Stored data
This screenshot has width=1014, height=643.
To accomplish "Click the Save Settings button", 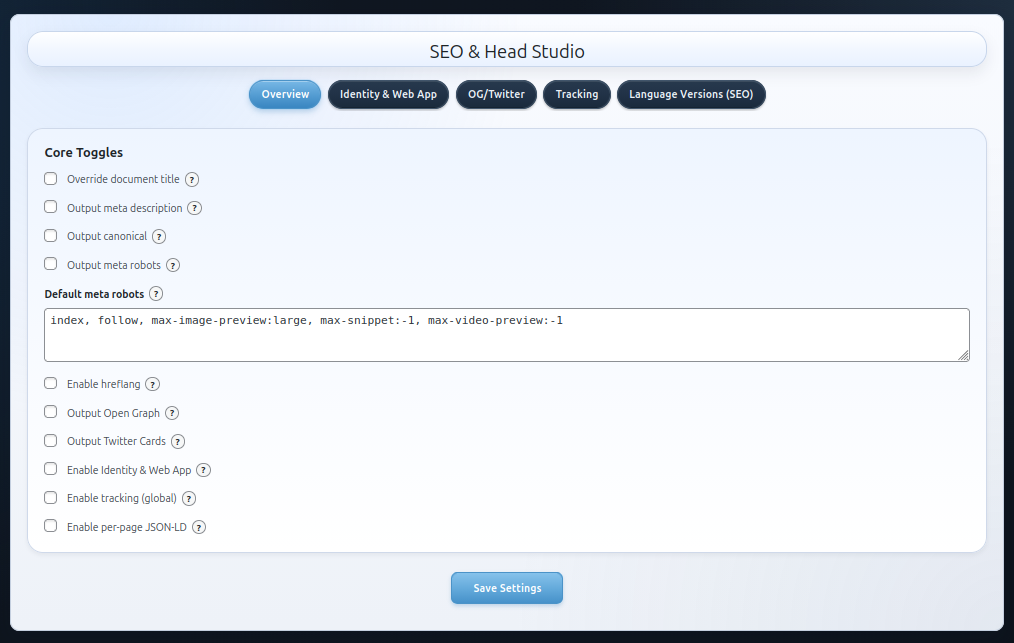I will 506,588.
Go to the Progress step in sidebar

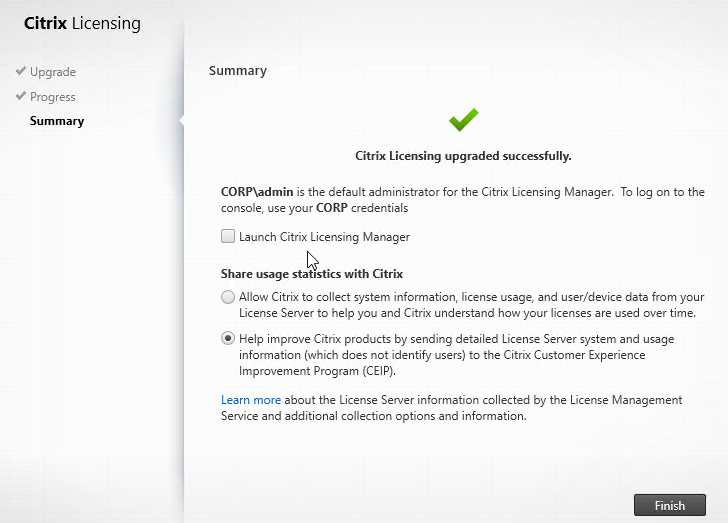53,97
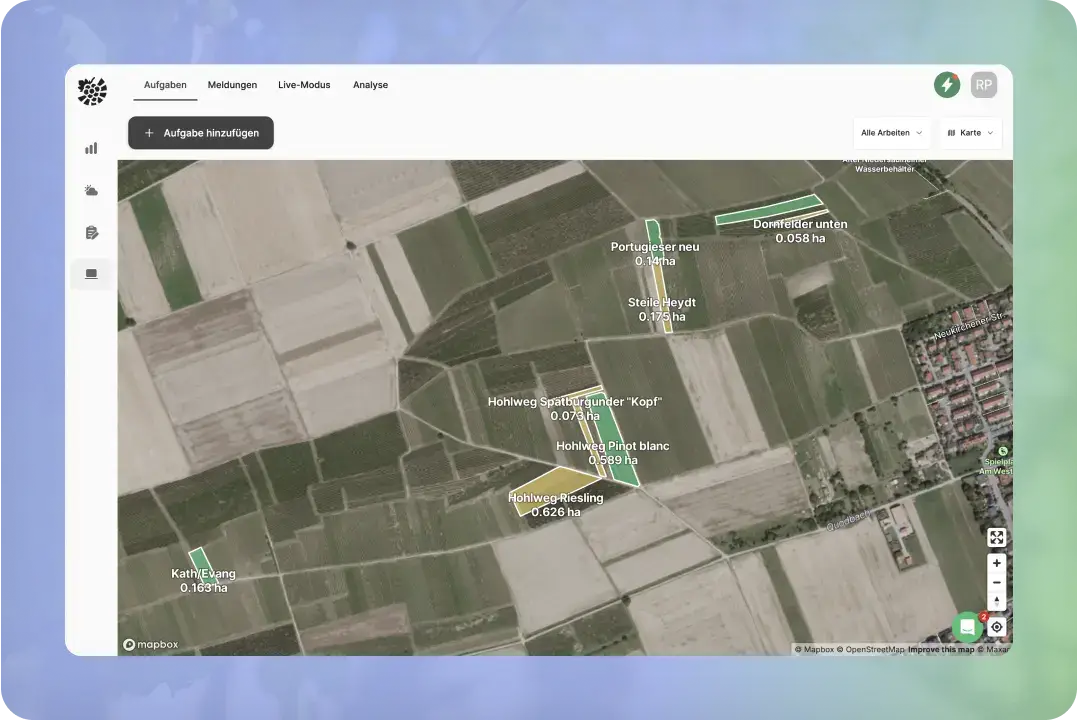This screenshot has width=1077, height=720.
Task: Reset map bearing to north
Action: (996, 602)
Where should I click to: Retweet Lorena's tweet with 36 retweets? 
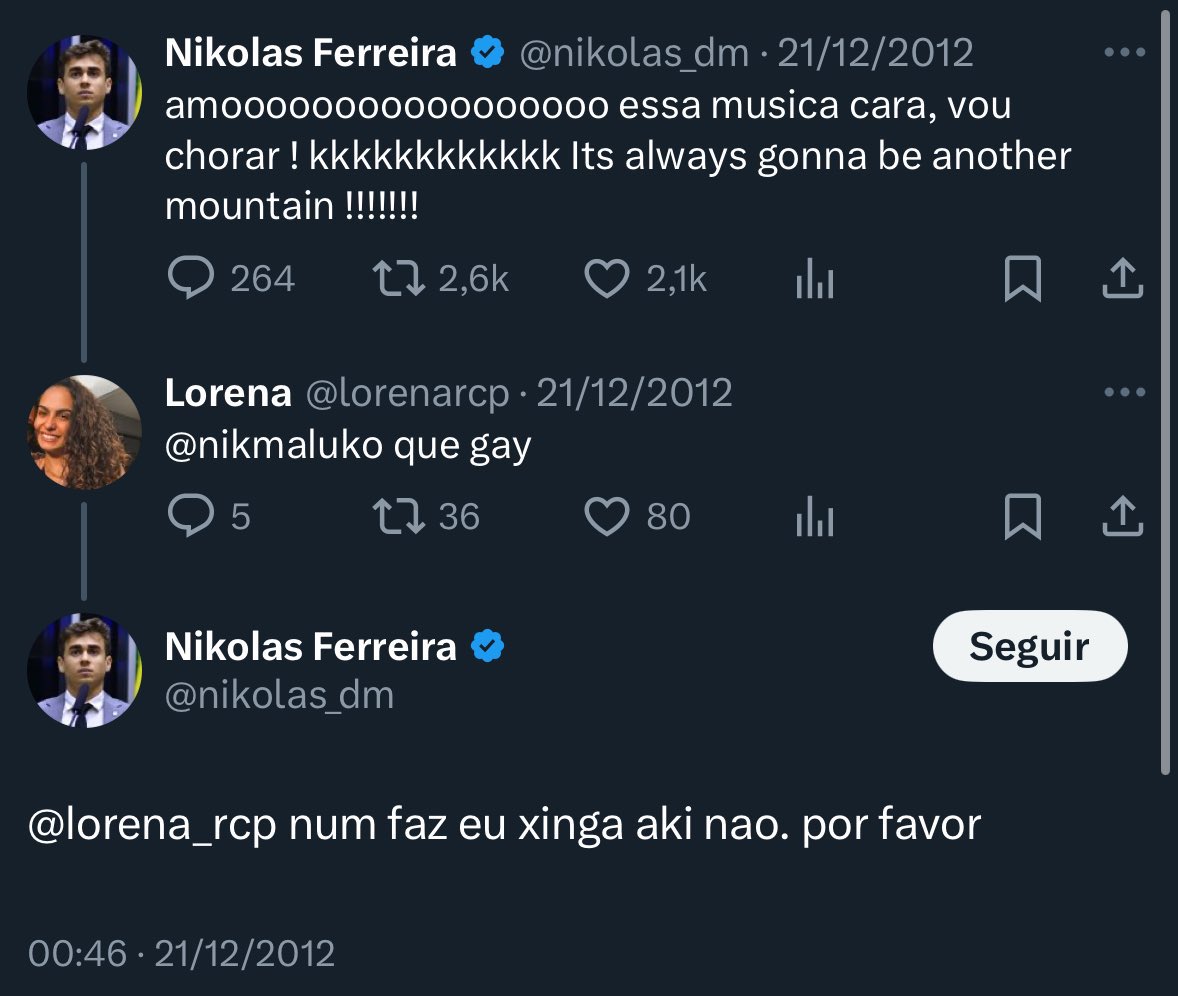pyautogui.click(x=399, y=517)
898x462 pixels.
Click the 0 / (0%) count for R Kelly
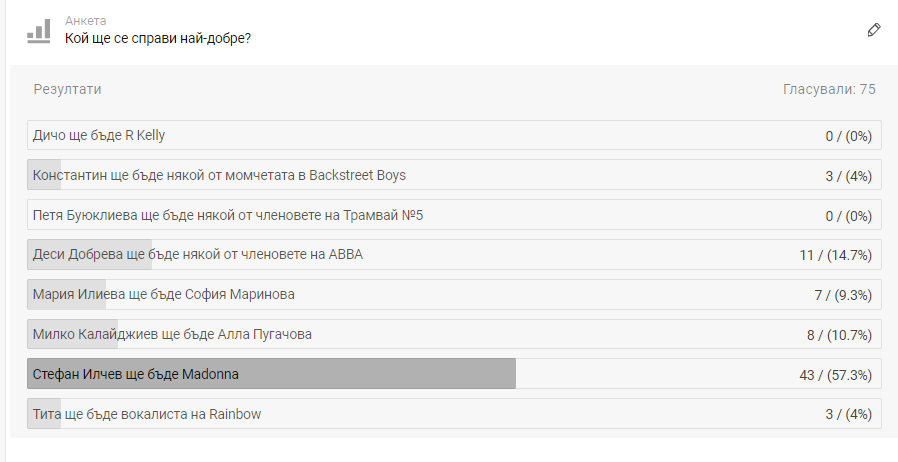point(849,136)
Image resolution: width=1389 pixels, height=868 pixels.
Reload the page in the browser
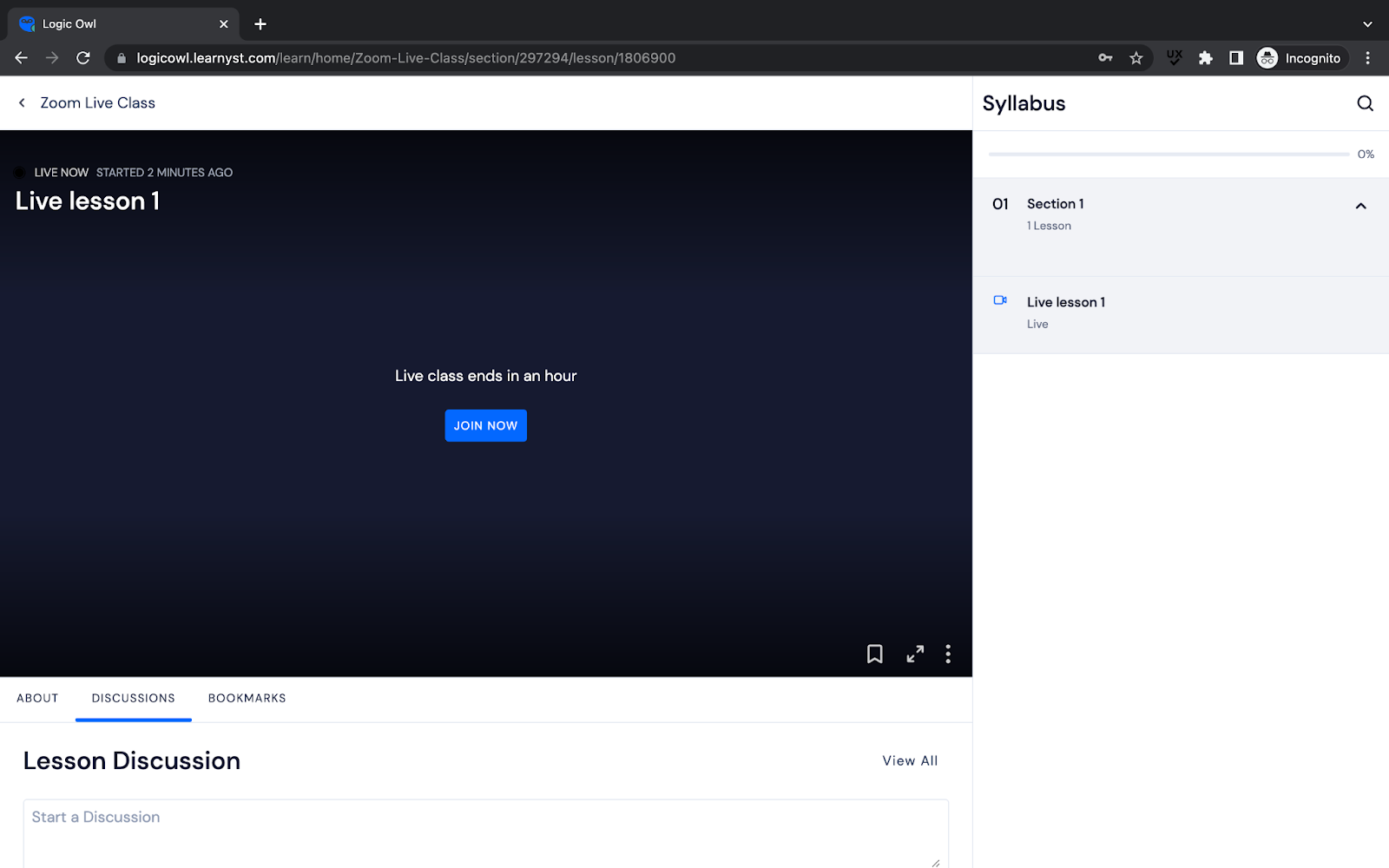pos(83,58)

WHAT THE TASK ASKS →
The exact lines from the one containing "898x462 pixels." through the end of the data are to be copied, with both ends kept and pictures left out.

FINISHED TASK →
898x462 pixels.
Click the 0 / (0%) count for R Kelly
point(849,136)
Image resolution: width=1389 pixels, height=868 pixels.
Reload the page in the browser
pos(83,58)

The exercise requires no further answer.